- _Stated task_
Output the records as a JSON list of strings, one string for each line and no strings for blank lines.

- _Input material_
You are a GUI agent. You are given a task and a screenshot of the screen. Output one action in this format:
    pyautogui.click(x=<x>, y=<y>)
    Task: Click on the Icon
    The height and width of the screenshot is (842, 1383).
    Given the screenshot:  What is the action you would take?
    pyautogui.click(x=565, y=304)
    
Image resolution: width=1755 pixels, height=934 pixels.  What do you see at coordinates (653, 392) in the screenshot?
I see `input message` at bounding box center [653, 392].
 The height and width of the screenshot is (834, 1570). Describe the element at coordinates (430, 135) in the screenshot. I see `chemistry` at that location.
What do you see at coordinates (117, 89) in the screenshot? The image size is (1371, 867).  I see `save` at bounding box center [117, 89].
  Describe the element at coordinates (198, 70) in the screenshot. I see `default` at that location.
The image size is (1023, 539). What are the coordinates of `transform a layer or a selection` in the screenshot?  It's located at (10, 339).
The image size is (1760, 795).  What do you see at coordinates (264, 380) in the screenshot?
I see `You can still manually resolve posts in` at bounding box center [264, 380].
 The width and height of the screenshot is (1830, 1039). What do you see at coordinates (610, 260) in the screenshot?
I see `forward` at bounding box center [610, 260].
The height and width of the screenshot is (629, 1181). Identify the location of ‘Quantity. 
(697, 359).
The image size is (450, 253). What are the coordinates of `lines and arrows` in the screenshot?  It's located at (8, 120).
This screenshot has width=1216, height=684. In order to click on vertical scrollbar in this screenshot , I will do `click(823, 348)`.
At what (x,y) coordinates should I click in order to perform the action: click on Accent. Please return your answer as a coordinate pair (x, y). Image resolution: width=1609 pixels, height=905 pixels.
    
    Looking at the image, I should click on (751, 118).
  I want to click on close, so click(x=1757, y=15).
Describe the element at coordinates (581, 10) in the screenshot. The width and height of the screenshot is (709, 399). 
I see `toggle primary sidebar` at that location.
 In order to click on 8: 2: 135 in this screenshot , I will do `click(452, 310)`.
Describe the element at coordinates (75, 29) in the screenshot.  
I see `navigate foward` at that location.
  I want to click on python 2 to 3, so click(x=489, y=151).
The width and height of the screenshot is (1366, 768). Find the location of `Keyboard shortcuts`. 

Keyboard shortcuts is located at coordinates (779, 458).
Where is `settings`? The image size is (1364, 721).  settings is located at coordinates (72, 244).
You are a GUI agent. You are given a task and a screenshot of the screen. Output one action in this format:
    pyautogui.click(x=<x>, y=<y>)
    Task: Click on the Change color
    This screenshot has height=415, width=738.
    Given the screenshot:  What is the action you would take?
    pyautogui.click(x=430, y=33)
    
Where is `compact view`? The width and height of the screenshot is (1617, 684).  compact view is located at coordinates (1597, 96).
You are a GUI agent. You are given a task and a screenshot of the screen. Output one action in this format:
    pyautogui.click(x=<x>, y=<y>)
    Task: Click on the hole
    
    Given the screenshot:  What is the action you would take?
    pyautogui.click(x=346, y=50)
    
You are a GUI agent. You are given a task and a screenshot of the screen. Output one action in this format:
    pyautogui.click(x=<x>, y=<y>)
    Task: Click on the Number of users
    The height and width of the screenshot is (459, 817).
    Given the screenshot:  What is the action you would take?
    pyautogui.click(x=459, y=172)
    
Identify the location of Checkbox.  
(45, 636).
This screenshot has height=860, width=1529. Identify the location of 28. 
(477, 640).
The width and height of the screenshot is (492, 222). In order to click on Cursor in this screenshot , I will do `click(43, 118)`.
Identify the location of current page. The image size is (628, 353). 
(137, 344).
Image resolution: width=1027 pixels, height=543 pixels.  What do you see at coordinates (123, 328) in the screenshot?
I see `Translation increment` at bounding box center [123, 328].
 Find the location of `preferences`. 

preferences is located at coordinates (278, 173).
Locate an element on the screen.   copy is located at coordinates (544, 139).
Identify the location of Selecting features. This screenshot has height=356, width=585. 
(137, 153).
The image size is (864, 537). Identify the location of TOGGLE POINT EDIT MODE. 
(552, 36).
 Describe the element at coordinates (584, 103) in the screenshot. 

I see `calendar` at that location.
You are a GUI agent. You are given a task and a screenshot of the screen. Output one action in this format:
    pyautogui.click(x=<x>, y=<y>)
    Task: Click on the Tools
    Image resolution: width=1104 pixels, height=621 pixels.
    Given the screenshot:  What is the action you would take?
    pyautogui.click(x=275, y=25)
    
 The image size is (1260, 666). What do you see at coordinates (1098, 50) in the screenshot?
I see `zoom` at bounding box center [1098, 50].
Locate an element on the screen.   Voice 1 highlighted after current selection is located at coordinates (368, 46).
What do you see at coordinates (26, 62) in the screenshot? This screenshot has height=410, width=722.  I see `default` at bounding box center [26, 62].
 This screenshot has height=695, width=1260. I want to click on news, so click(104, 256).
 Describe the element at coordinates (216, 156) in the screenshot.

- _The reply_
[
  "You are a GUI agent. You are given a task and a screenshot of the screen. Output one action in this format:",
  "    pyautogui.click(x=<x>, y=<y>)",
  "    Task: Click on the Icon",
  "    The height and width of the screenshot is (842, 1383).",
  "    Given the screenshot:  What is the action you would take?",
  "    pyautogui.click(x=565, y=304)",
  "Image resolution: width=1755 pixels, height=934 pixels.  What do you see at coordinates (653, 392) in the screenshot?",
  "I see `input message` at bounding box center [653, 392].",
  " The height and width of the screenshot is (834, 1570). Describe the element at coordinates (430, 135) in the screenshot. I see `chemistry` at that location.",
  "What do you see at coordinates (117, 89) in the screenshot? The image size is (1371, 867).  I see `save` at bounding box center [117, 89].",
  "  Describe the element at coordinates (198, 70) in the screenshot. I see `default` at that location.",
  "The image size is (1023, 539). What are the coordinates of `transform a layer or a selection` in the screenshot?  It's located at (10, 339).",
  "The image size is (1760, 795).  What do you see at coordinates (264, 380) in the screenshot?",
  "I see `You can still manually resolve posts in` at bounding box center [264, 380].",
  " The width and height of the screenshot is (1830, 1039). What do you see at coordinates (610, 260) in the screenshot?",
  "I see `forward` at bounding box center [610, 260].",
  "The height and width of the screenshot is (629, 1181). Identify the location of ‘Quantity. ",
  "(697, 359).",
  "The image size is (450, 253). What are the coordinates of `lines and arrows` in the screenshot?  It's located at (8, 120).",
  "This screenshot has width=1216, height=684. In order to click on vertical scrollbar in this screenshot , I will do `click(823, 348)`.",
  "At what (x,y) coordinates should I click in order to perform the action: click on Accent. Please return your answer as a coordinate pair (x, y). Image resolution: width=1609 pixels, height=905 pixels.",
  "    Looking at the image, I should click on (751, 118).",
  "  I want to click on close, so click(x=1757, y=15).",
  "Describe the element at coordinates (581, 10) in the screenshot. The width and height of the screenshot is (709, 399). ",
  "I see `toggle primary sidebar` at that location.",
  " In order to click on 8: 2: 135 in this screenshot , I will do `click(452, 310)`.",
  "Describe the element at coordinates (75, 29) in the screenshot.  ",
  "I see `navigate foward` at that location.",
  "  I want to click on python 2 to 3, so click(x=489, y=151).",
  "The width and height of the screenshot is (1366, 768). Find the location of `Keyboard shortcuts`. ",
  "Keyboard shortcuts is located at coordinates (779, 458).",
  "Where is `settings`? The image size is (1364, 721).  settings is located at coordinates (72, 244).",
  "You are a GUI agent. You are given a task and a screenshot of the screen. Output one action in this format:",
  "    pyautogui.click(x=<x>, y=<y>)",
  "    Task: Click on the Change color",
  "    This screenshot has height=415, width=738.",
  "    Given the screenshot:  What is the action you would take?",
  "    pyautogui.click(x=430, y=33)",
  "Where is `compact view`? The width and height of the screenshot is (1617, 684).  compact view is located at coordinates (1597, 96).",
  "You are a GUI agent. You are given a task and a screenshot of the screen. Output one action in this format:",
  "    pyautogui.click(x=<x>, y=<y>)",
  "    Task: Click on the hole",
  "    Given the screenshot:  What is the action you would take?",
  "    pyautogui.click(x=346, y=50)",
  "You are a GUI agent. You are given a task and a screenshot of the screen. Output one action in this format:",
  "    pyautogui.click(x=<x>, y=<y>)",
  "    Task: Click on the Number of users",
  "    The height and width of the screenshot is (459, 817).",
  "    Given the screenshot:  What is the action you would take?",
  "    pyautogui.click(x=459, y=172)",
  "Identify the location of Checkbox.  ",
  "(45, 636).",
  "This screenshot has height=860, width=1529. Identify the location of 28. ",
  "(477, 640).",
  "The width and height of the screenshot is (492, 222). In order to click on Cursor in this screenshot , I will do `click(43, 118)`.",
  "Identify the location of current page. The image size is (628, 353). ",
  "(137, 344).",
  "Image resolution: width=1027 pixels, height=543 pixels.  What do you see at coordinates (123, 328) in the screenshot?",
  "I see `Translation increment` at bounding box center [123, 328].",
  " Find the location of `preferences`. ",
  "preferences is located at coordinates (278, 173).",
  "Locate an element on the screen.   copy is located at coordinates (544, 139).",
  "Identify the location of Selecting features. This screenshot has height=356, width=585. ",
  "(137, 153).",
  "The image size is (864, 537). Identify the location of TOGGLE POINT EDIT MODE. ",
  "(552, 36).",
  " Describe the element at coordinates (584, 103) in the screenshot. ",
  "I see `calendar` at that location.",
  "You are a GUI agent. You are given a task and a screenshot of the screen. Output one action in this format:",
  "    pyautogui.click(x=<x>, y=<y>)",
  "    Task: Click on the Tools",
  "    Image resolution: width=1104 pixels, height=621 pixels.",
  "    Given the screenshot:  What is the action you would take?",
  "    pyautogui.click(x=275, y=25)",
  " The image size is (1260, 666). What do you see at coordinates (1098, 50) in the screenshot?",
  "I see `zoom` at bounding box center [1098, 50].",
  "Locate an element on the screen.   Voice 1 highlighted after current selection is located at coordinates (368, 46).",
  "What do you see at coordinates (26, 62) in the screenshot? This screenshot has height=410, width=722.  I see `default` at bounding box center [26, 62].",
  " This screenshot has height=695, width=1260. I want to click on news, so click(104, 256).",
  " Describe the element at coordinates (216, 156) in the screenshot."
]